I loved the conviction that Betty Grumble took into this pageant, fulfilling the criteria on her own terms. Makeup is good, therefore more makeup must be better. You want a pageant gown? Tick. You want tradition? Talent? Tick. She was ticking those boxes so hard she tore a hole right through that judging paper. Around me, the crowd were going wild. A massive response – wild cheering, horror, revulsion, choking and raucous laughter. Miss Burlesque Sydney had turned into Toddlers and Tiaras on meth and we had one more interval to go before the final round.

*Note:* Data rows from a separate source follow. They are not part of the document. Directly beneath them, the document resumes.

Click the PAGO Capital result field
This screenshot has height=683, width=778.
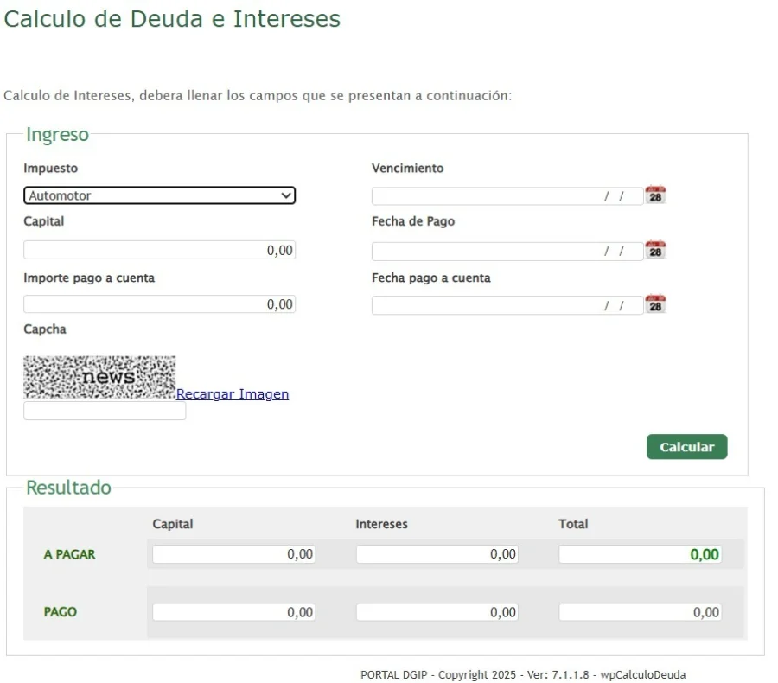point(233,612)
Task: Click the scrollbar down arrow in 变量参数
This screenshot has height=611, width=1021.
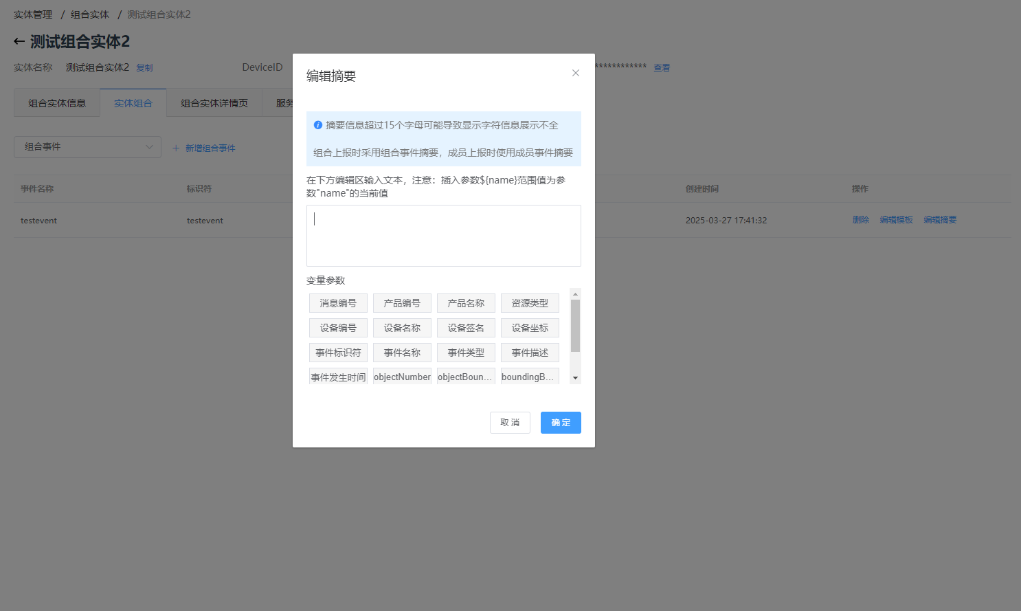Action: [576, 379]
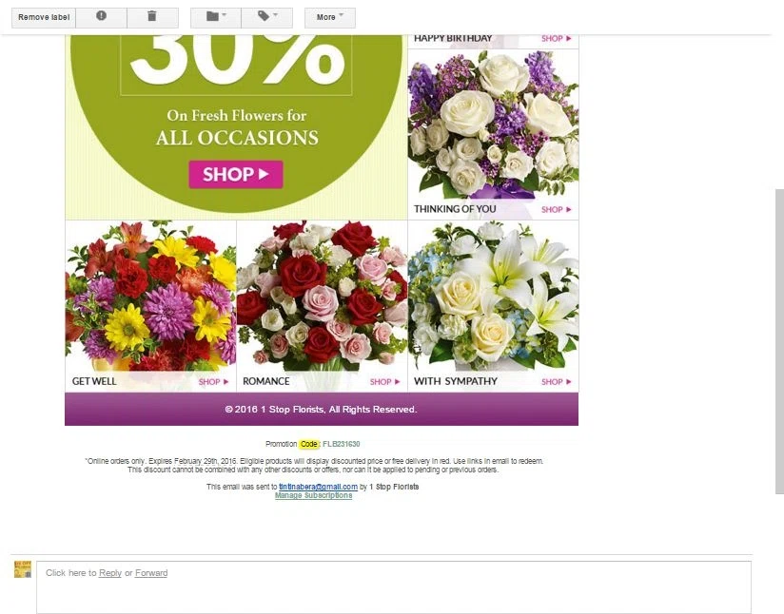This screenshot has height=614, width=784.
Task: Open the Labels tag dropdown
Action: (267, 17)
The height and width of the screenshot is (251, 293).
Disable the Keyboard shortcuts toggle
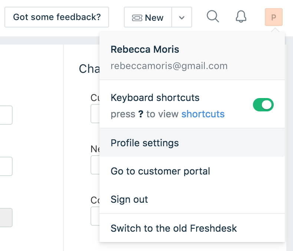[263, 105]
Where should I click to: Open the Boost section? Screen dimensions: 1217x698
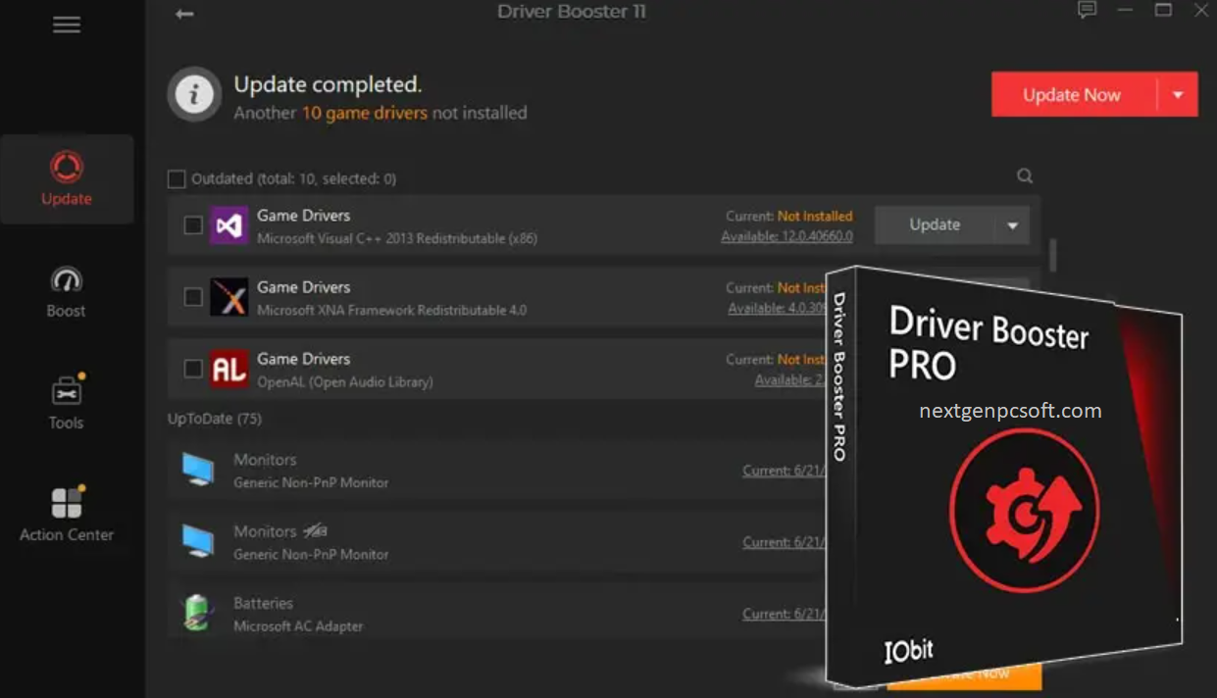[65, 291]
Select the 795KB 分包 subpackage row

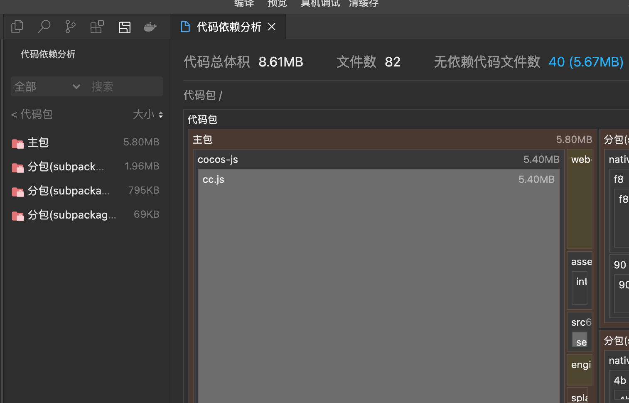[x=86, y=191]
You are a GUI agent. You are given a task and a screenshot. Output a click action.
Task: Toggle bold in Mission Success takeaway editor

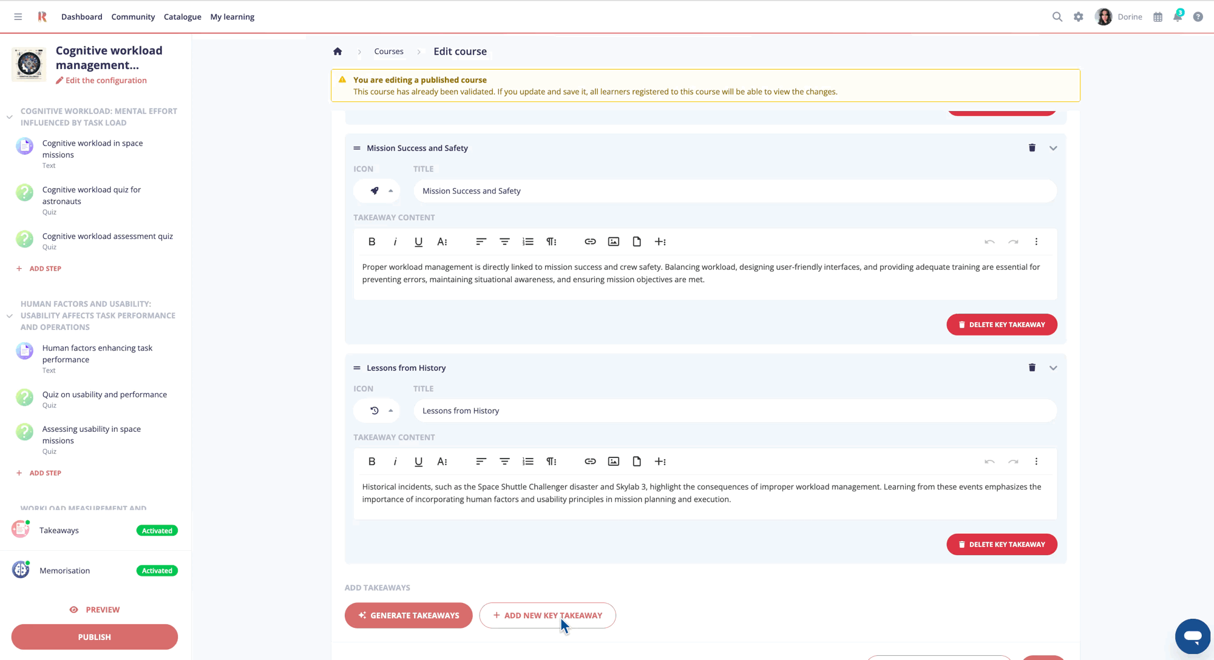[371, 241]
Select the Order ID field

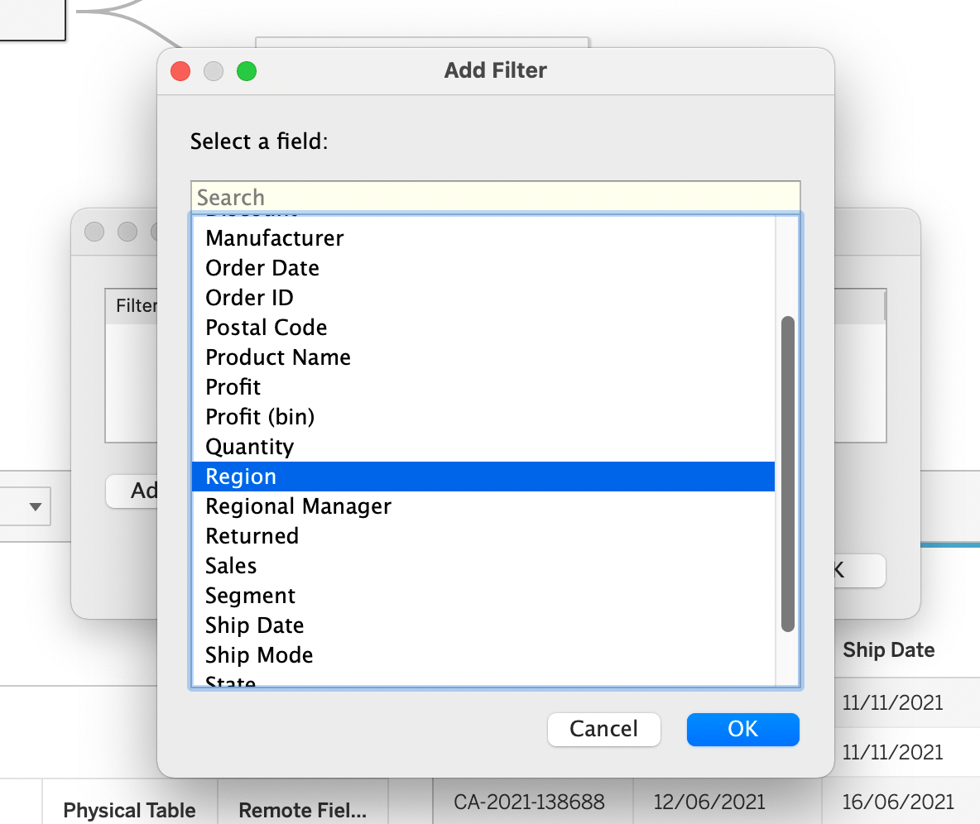tap(249, 298)
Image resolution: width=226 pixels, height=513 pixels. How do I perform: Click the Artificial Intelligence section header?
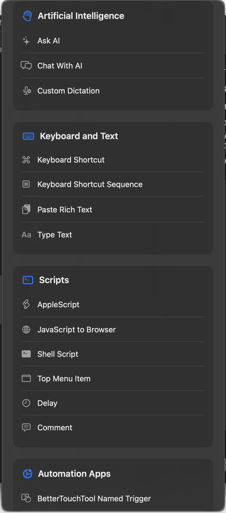81,16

Needless to say, the controversial Ms Grumble didn’t make it through to the top five. Regrettably so, as I was gagging to see her “unique” routine. The mind boggles at where she would have gone to from there. I had never met the girl but I instantly felt like I could be her stage mum.  I had to tone my excitement down a notch because I was just buzzing with the realisation of what I had witnessed.

I consider her entry in this pageant as an amazing conceptual art intervention. She made burlesque of the pageant. I felt it was one of those brilliant moments that lifted the roof and shone a light on the construction of one’s value of “appropriate” performance, the arbitrary nature of imposing criteria from the outside, the amazing range of physical performance that can share the name “burlesque” and the power of the audience’s response to persuasive and unsettling performance, even if they don’t know what to make of it.

Betty Grumble (AKA Emma Maye Gibson) is a compelling performer — a consummate in her own right. A quick google-stalk reveals that she has performed burlesque at major music and performance festivals, amongst other places, supporting radical artists such as Peaches and creating and directing burlesque and performance art with her group What Makes Men Blush (O yes, NOW I remember…) and has graduated with honours from Sydney’s COFA. She has an evident lifelong background in dance and has trained in physical theatre at Siti Theatre Company in NYC. I am looking forward to seeing more of her dazzling performance, intelligent ideas and powerful, hot physicality on stage in the future.

And on a closing note… if I were in the jury, I would have handed out the awards as thus:

Miss Burlesque NSW – Danica Lee

High-Glitz Grand Supreme Fucked-Up Pageant Princess – Betty Grumble

Anddddd… (though she was not in the competition, nor should she need to be)… Up at the top through nothin’ but hard work, experience, creativity and brilliant talent…

Australia’s QUEEN of Burlesque, (long live) Imogen Kelly. May she perform outstandingly at her first ever attempt at the Miss Exotic World title in Las Vegas this week.    Salut.